What lies ahead for the people of Indian-occupied Jammu and Kashmir bears an eerie resemblance to the slow-motion tragedy unfolding in Gaza—a systematic erasure of identity cloaked in legality and development. The parallels to historic Palestine are chilling. Just as early land sales to Zionist settlers paved the path for Palestinian dispossession, Kashmir too is witnessing the seeds of demographic reengineering being sown under the cover of capital.

In the heart of Khunmoh, Srinagar, the sale of a majority stake in Saifco Cement Factory by its Kashmiri owner Suhail Manzoor Guna to Dr. Raghavpat Singhania, a Hindu businessman from India’s JK Cements Pvt. Ltd., is more than a commercial transaction. The factory, now renamed New Lakshmi Cement, symbolizes a growing pattern of settler-style economic incursions—an unsettling shift that has only accelerated since India abrogated Articles 370 and 35A in 2019.

In October 2020, India introduced new land laws for Jammu and Kashmir, which for the first time in decades permitted non-residents to purchase land in the region. This move sparked immediate backlash from Kashmiri political leaders. Farooq Abdullah, former Chief Minister and President of the National Conference, warned, “They are finishing the identity of people… this is unacceptable.” The People’s Alliance for Gupkar Declaration termed the move as “colonial” in its intent. As reported by Al Jazeera on October 28, 2020, civil society members decried the law as a deliberate “land grab,” aimed at changing the region’s demography by economic and legal means.
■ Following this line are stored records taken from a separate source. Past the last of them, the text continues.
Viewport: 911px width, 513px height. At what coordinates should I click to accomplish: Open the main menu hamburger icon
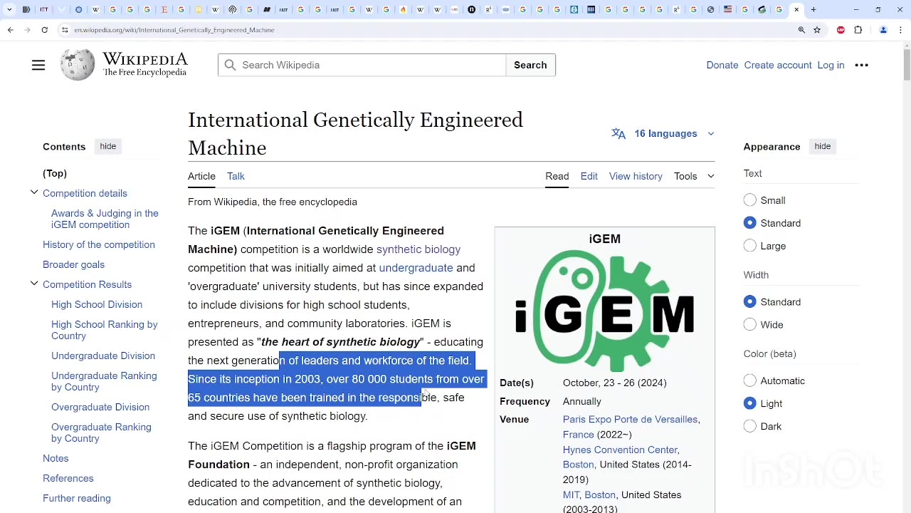tap(38, 66)
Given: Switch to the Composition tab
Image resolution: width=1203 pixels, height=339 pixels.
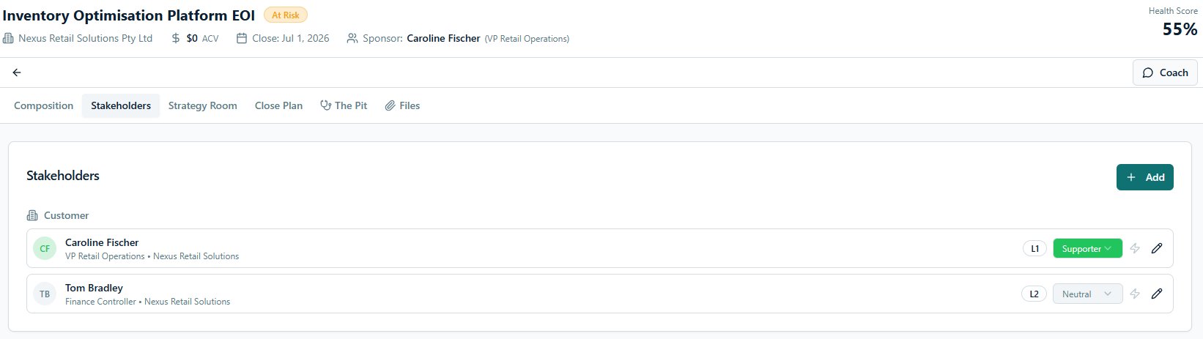Looking at the screenshot, I should [x=43, y=105].

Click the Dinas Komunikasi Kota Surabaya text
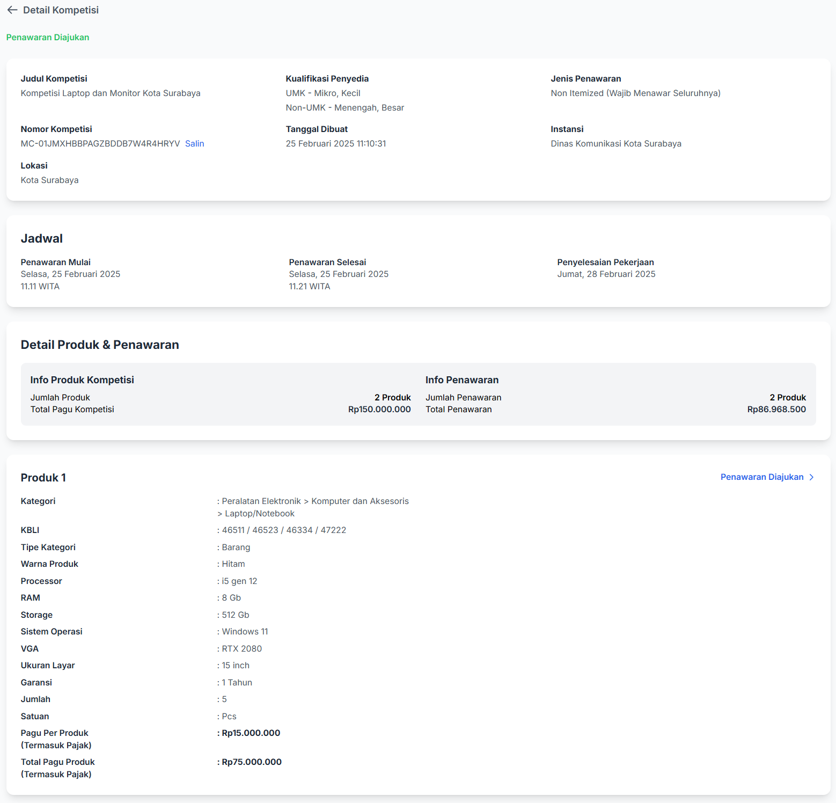(616, 144)
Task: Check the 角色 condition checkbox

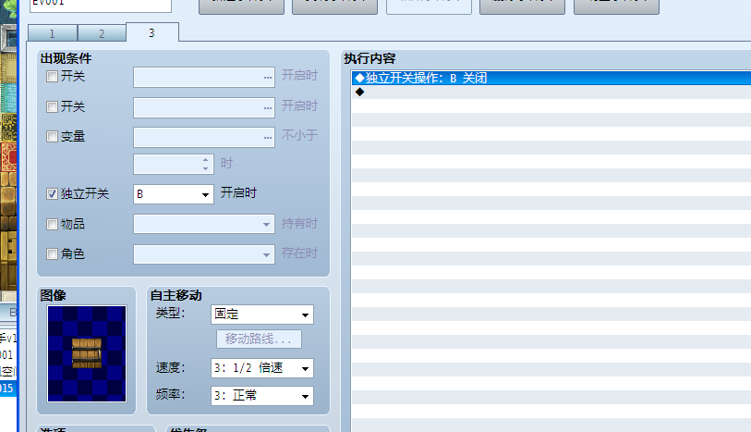Action: point(53,253)
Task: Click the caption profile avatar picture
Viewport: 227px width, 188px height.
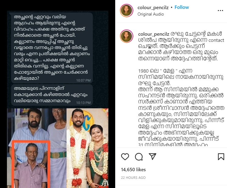Action: (x=127, y=36)
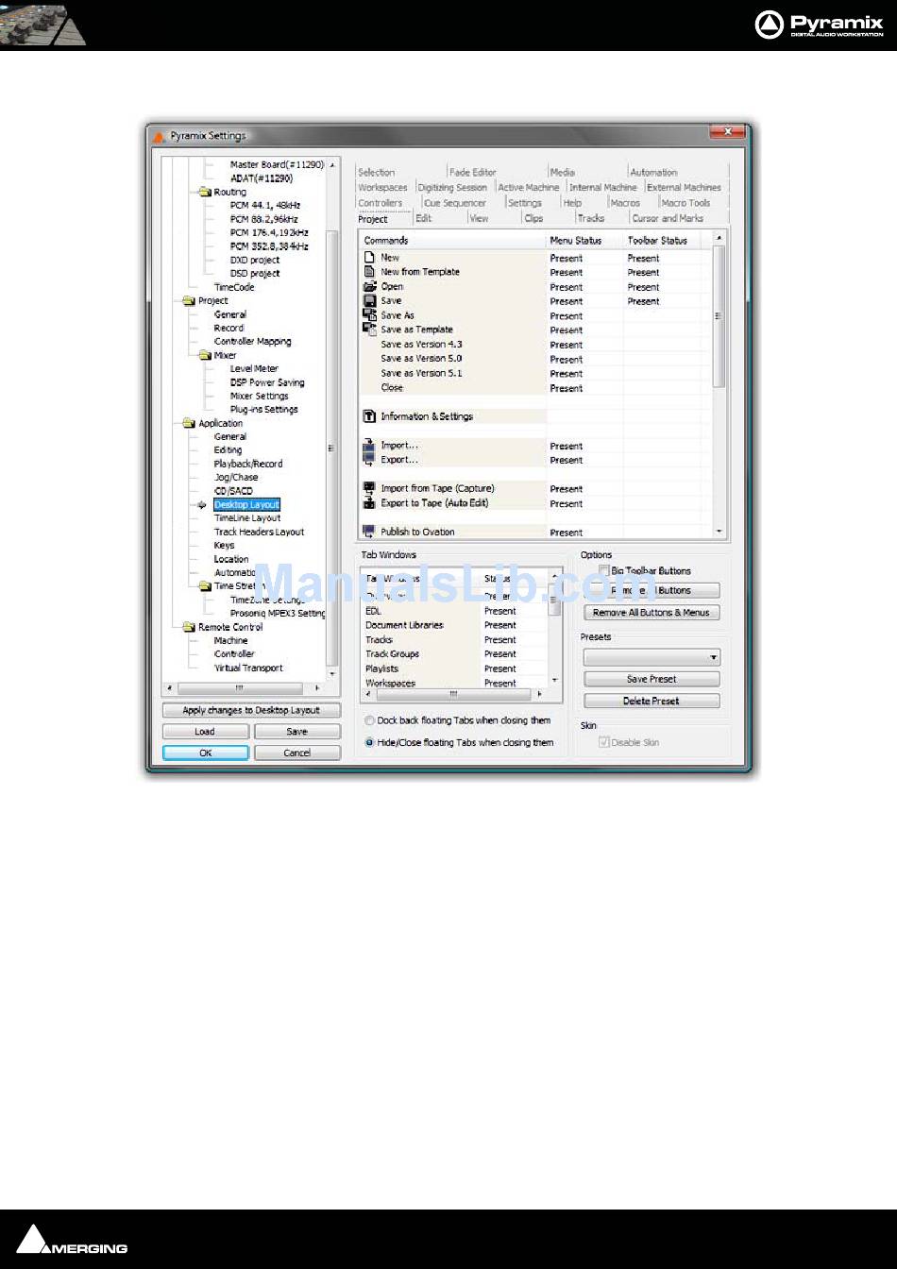
Task: Click the New from Template icon
Action: point(369,272)
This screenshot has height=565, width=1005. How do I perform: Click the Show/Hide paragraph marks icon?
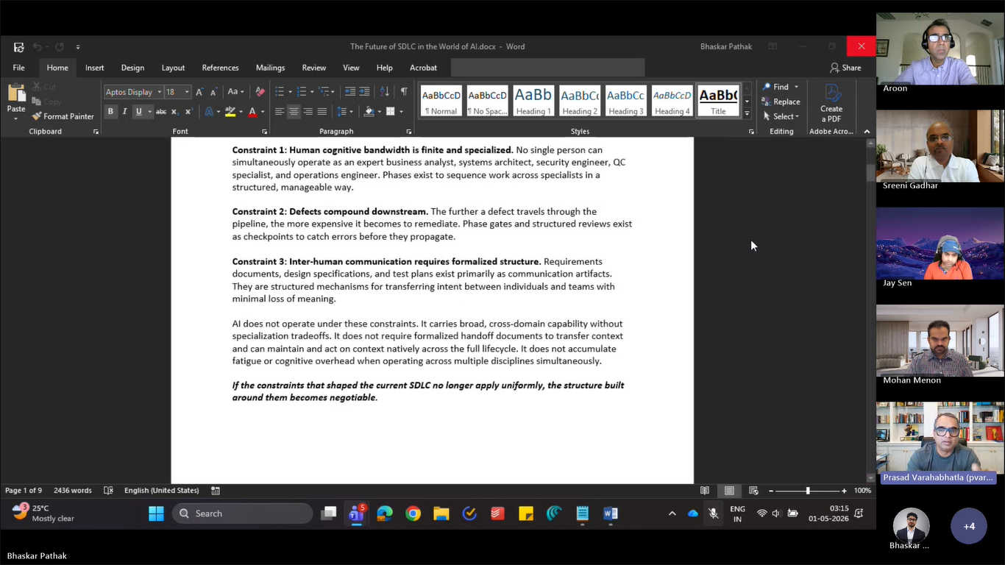pyautogui.click(x=404, y=92)
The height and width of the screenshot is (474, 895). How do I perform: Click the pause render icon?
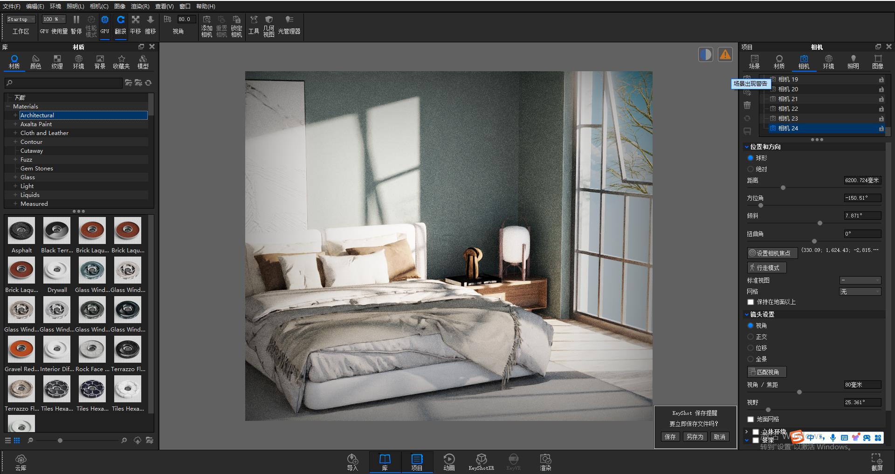coord(76,20)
The Indian government, in its own admission to Parliament in April 2023, stated that 184 non-resident investors had purchased land in Jammu and Kashmir following the legal changes. While the number may seem modest, it is significant in the highly sensitive context of Kashmir, where land ownership has long been tied to questions of identity, autonomy, and occupation. According to The Hindu, Indian Minister of State for Home Affairs Nityanand Rai confirmed this data and emphasized that the government had received 6,000 investment proposals for industrial projects in Jammu and Kashmir since 2019. The central narrative advanced is one of economic development and integration. However, many locals view these land sales as a backdoor method to alter the territory’s demographic composition.

Economic encroachment has often followed military occupation. In Kashmir, with boots already firmly on the ground, the strategy has entered its next phase: acquisition through capital. This is not development in its purest sense—it is a silent conquest, where deeds replace bullets and corporations serve where soldiers once stood. The fear among locals is that, much like in Palestine, economic transactions today will translate into irreversible demographic shifts tomorrow. “What is happening in Khunmoh is not a business deal,” said a local political activist to The Wire. “It’s an assault on our cultural and territorial integrity.”

The land sales are not limited to industrial plots. Dr Mahmood Hussain in a research article published by Strategic Vision Institute on January 23, 2025 clearly documented recent policies that open agricultural lands for non-agricultural purposes, enabling real estate investors from mainland India to acquire properties in scenic and strategically located areas. The investment of trillions of rupees in Jammu and Kashmir is not for the Indigenous citizens; it is an instrument of the Indian state to consolidate the occupation of the region and enhance its military capabilities.

This calculated erasure is being carried out under the legal veneer of constitutional reform and economic liberalization. But to those who live under the shadow of occupation, it feels far from liberating. International silence on these developments is equally troubling. Just as the world failed to act decisively when land transfers in Palestine turned into full-blown annexation, the Kashmir case risks becoming yet another footnote in the global narrative of occupation legitimized by law and commerce.

The global community must ask: Is silence acceptable when identity is erased not by tanks but by tenders? Is development valid when it thrives on dispossession?